Ich habe über die Leichtfertigkeit eines „Ich liebe …“ nie so recht nachgedacht, bis eine Kollegin mich vor Wochen darauf stieß. Für eine Story stellte ich gerade eine Liste von „Dingen, die wir lieben“ zusammen. Sie war alles andere als begeistert: „Ich finde, wir sollten langsam wieder mehr nachdenken, ehe wir dieses Wort benutzen. Ich liebe diese Schuhe. Wirklich?“ Ob es nicht um mehr ginge, fragte sie sich. Größere Bedeutung, tiefe Emotion, eine unzertrennliche Verbindung.

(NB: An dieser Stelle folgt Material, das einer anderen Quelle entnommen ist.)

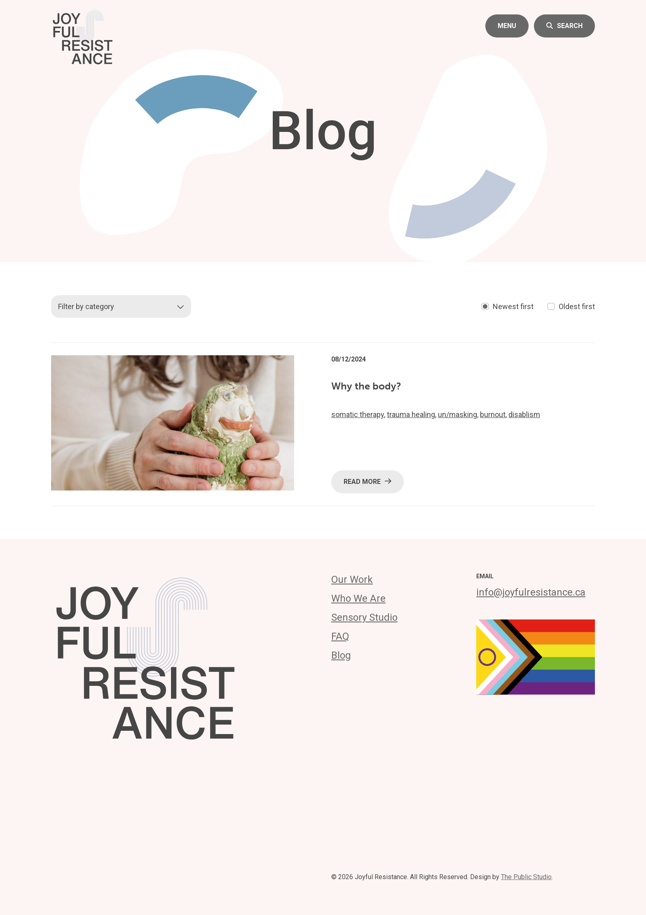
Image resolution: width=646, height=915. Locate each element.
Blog (341, 655)
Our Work (352, 579)
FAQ (340, 636)
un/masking (457, 414)
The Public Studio (526, 877)
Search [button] (564, 26)
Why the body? (366, 386)
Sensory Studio (364, 617)
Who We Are (358, 598)
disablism (524, 414)
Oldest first (571, 306)
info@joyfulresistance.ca (530, 592)
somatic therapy (357, 414)
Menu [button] (507, 26)
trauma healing (411, 414)
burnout (493, 414)
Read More (367, 481)
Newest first (508, 306)
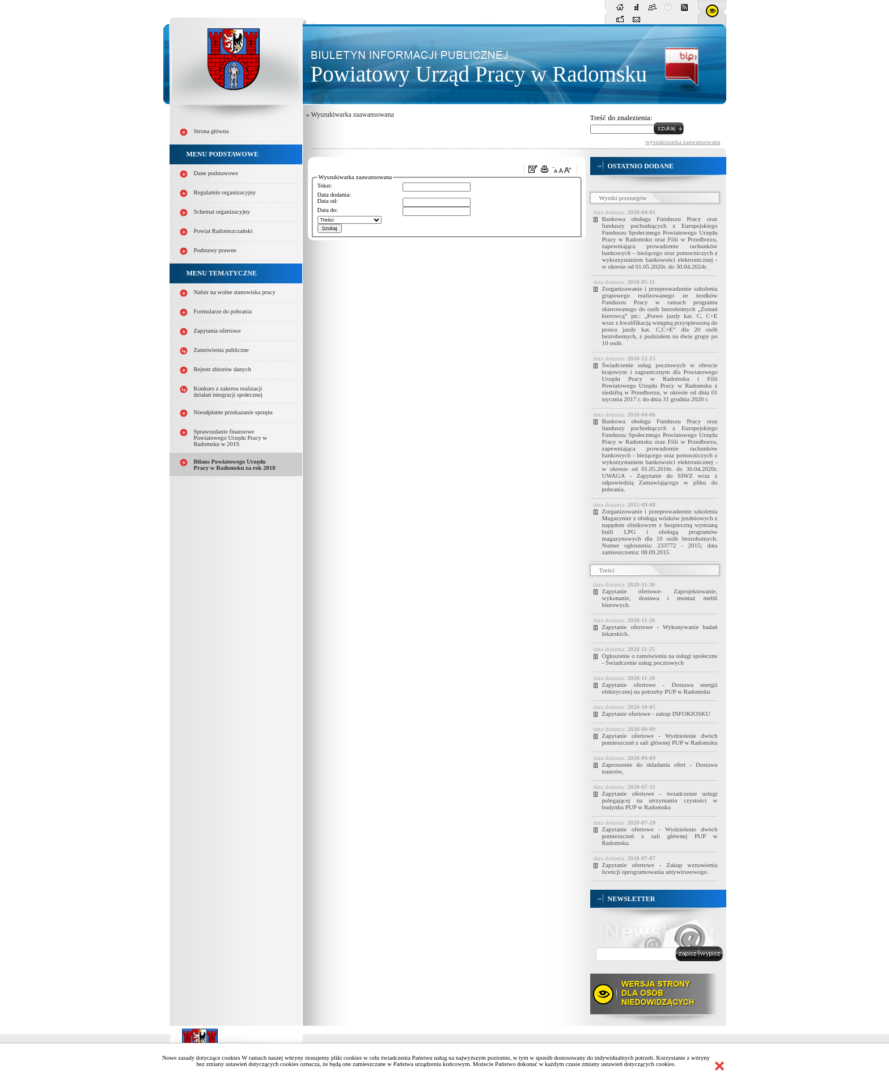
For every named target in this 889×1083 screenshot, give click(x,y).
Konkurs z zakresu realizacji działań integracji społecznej (228, 391)
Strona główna (211, 131)
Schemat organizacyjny (222, 212)
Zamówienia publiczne (221, 350)
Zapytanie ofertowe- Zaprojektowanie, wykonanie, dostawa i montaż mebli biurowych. (660, 598)
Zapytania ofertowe (217, 331)
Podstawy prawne (215, 250)
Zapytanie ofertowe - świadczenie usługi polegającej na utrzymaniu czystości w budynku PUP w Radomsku (660, 800)
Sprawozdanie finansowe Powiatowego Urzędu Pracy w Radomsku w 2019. (230, 437)
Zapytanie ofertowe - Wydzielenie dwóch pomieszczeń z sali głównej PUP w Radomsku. (660, 836)
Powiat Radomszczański (223, 231)
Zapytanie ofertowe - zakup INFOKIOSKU (656, 713)
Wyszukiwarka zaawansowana (352, 114)
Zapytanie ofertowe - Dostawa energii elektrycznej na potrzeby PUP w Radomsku (660, 688)
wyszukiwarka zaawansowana (682, 141)
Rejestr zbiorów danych (222, 369)
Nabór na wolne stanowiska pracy (235, 292)
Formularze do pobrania (223, 311)
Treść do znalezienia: (621, 117)
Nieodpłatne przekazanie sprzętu (233, 412)
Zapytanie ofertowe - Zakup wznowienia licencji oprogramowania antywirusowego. (660, 868)
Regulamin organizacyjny (225, 192)
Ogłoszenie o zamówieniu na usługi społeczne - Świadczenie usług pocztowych (660, 659)
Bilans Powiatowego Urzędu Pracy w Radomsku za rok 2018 (235, 464)
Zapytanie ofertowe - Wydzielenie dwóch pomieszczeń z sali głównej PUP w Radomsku (660, 739)
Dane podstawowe (216, 173)
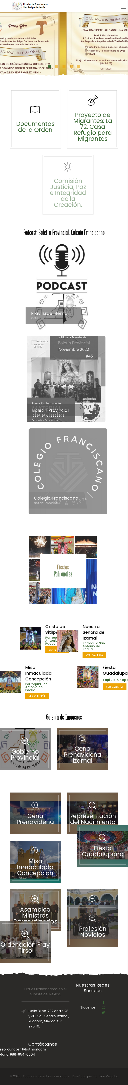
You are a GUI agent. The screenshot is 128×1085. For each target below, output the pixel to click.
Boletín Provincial (55, 410)
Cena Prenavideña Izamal (63, 755)
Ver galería (75, 655)
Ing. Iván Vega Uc (105, 1076)
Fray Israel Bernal (53, 313)
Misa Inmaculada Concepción (19, 673)
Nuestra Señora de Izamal (75, 632)
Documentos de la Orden (35, 127)
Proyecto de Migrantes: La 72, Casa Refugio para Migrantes (93, 127)
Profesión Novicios (93, 911)
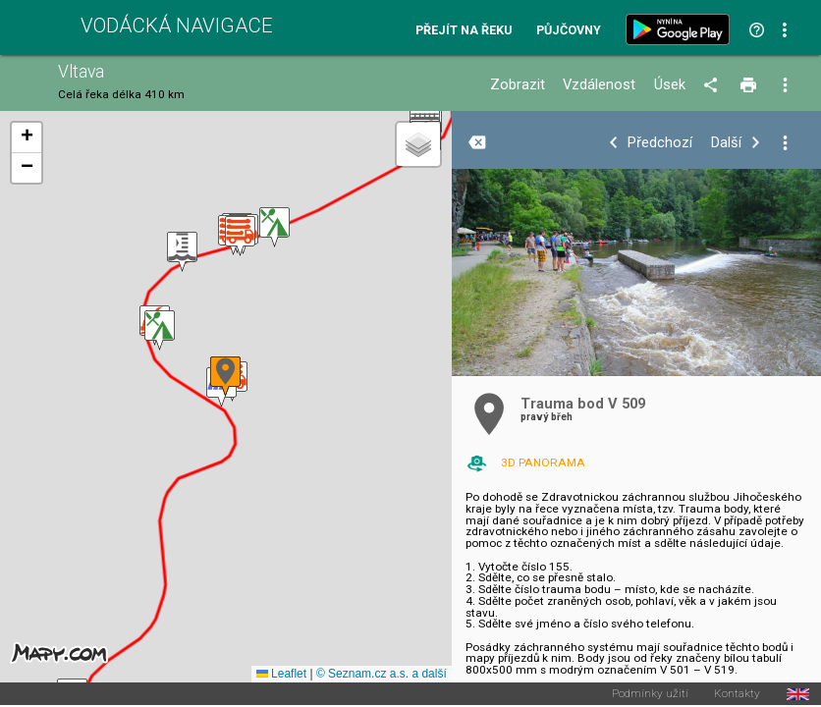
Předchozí (660, 143)
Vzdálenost (599, 85)
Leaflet (281, 673)
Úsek (669, 85)
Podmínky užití (650, 694)
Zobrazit (517, 85)
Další (726, 143)
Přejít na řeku (463, 31)
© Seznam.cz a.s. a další (381, 673)
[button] (159, 330)
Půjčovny (568, 31)
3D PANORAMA (543, 462)
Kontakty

Wann immer man über Liebe spricht, über Frieden, über Gerechtigkeit, Wünsche für eine bessere Welt, wird uns unser hoher Anspruch zum Verhängnis. Bremst eigener Perfektionismus uns aus. Mich auch, immer wieder. Wir glauben, jemanden nicht lieben zu können, weil er oder sie eben Fehler hat, dunkle Seiten, nervige Angewohnheiten. Wir boykottieren Weltkonzerne nicht, weil wir uns gegenüber ihrer scheinbaren Allmacht wie Vegan-Würstchen fühlen. Es nützt ja doch nichts. Wir demonstrieren nicht, weil … Ach, das Wetter ist richtig mies heute. Und hassen uns selbst dafür.
Selbstliebe. Noch so sein heikles Thema. Ein Autor sagte mir kürzlich, Selbstliebe lerne man nicht allein, sondern im Lieben anderer Menschen. Seines Partners, seiner Eltern, Kinder, seines Hundes. Das machte mich stutzig, denn heißt es nicht immer: Nur wer sich selbst liebt, kann andere lieben. Dieser Autor aber entgegnete: „Ich werde mich vermutlich nie vollends lieben, dafür weiß ich zu viel über mich.“ Dann müsse er ja warten, bis er 90 und voller Selbstakzeptanz sei, um eine erste Beziehung zu wagen.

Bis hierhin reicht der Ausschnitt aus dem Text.